Fig. 31 Centrale Archeologische Inventaris met aanduiding van het plangebied en de archeologische vondstlocaties. (CAI 2011)

De opgraving aan de Blaasbalgstraat werd gefaseerd uitgevoerd in drie werkputten. Momenteel is de uitwerking van de opgraving nog bezig waardoor een grondige vergelijking moeilijk te maken valt. De oudste sporen/vondsten situeren zich tussen 1000-1250. Het ging hierbij om kuilen en greppels. Langs de volledige rooilijn werden resten van bebouwing aangetroffen uit de middeleeuwse en post-middeleeuwse periode. Eerst werden lemen vloeren gebruikt, later bakstenen en tegelvloeren. Er werden aanwijzingen aangetroffen dat er in de huizen aan leerlooierij werd gedaan.

Fig. 32 16de-eeuwse situatie met aanduiding van de werkputten. (Stad Mechelen, Dienst Archeologie, Nieuwsbrief 13)

(32)

Tot nu toe werd enkel werkput 1 volledig uitgewerkt. Op de plaats van werkput 1 stond tot in 1973 een huis in traditionele bak- en zandsteenstijl. Uit het archeologisch onderzoek kon afgeleid worden dat het gebouwd werd in de 16de eeuw. In de 19de eeuw werd op het achtererf van het huis een fortje aangelegd. Een smal paadje leidde naar vier kleine huisjes. Onder dit fortje, tegen de vliet aan, werden kalkputten aangetroffen, hetgeen op leerlooiers wijst. Het 16de-eeuwse huis bleek een bakstenen voorloper te hebben die vermoedelijk in de loop van de 14de eeuw gebouwd werd. Deze ging dan weer terug op een ouder huis waarvan het muurwerk uit kloostermoppen bestond en deze ging terug op een huis dat vermoedelijk uit hout was gebouwd. Van deze oorspronkelijke fase werden enkel vloeren in aangestampte leem teruggevonden.

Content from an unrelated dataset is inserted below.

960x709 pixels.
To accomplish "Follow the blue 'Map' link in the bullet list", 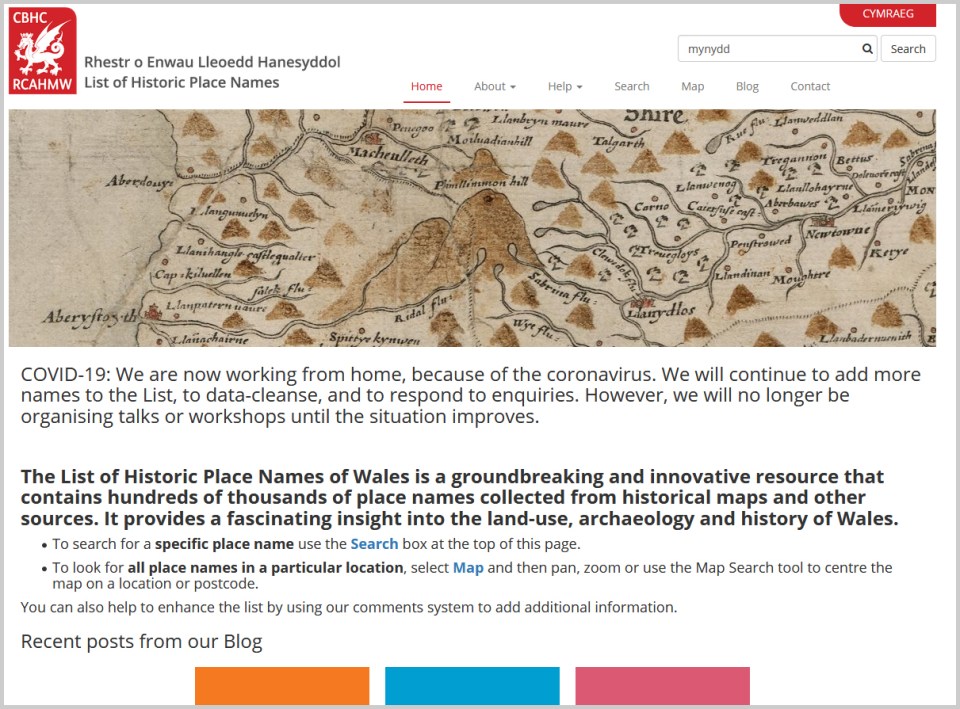I will tap(467, 567).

Naast de kalkputten werden nog aanwijzingen gevonden die erop wijzen dat het hier om een huidenvetterswijk ging. Over de hele site werden hoornpitten en andere dierlijke botresten aangetroffen.

Meer naar de Huidevettersstraat toe stond een tweede huis. In de 19de eeuw werden echter nieuwe huizen met grote kelders gebouwd die de resten van het oude gebouw grotendeels vernield hebben. Men kon enkel nog de achtergevel en een bijgebouw terugvinden. Onder de kelder van het bijgebouw werd een beerput aangetroffen.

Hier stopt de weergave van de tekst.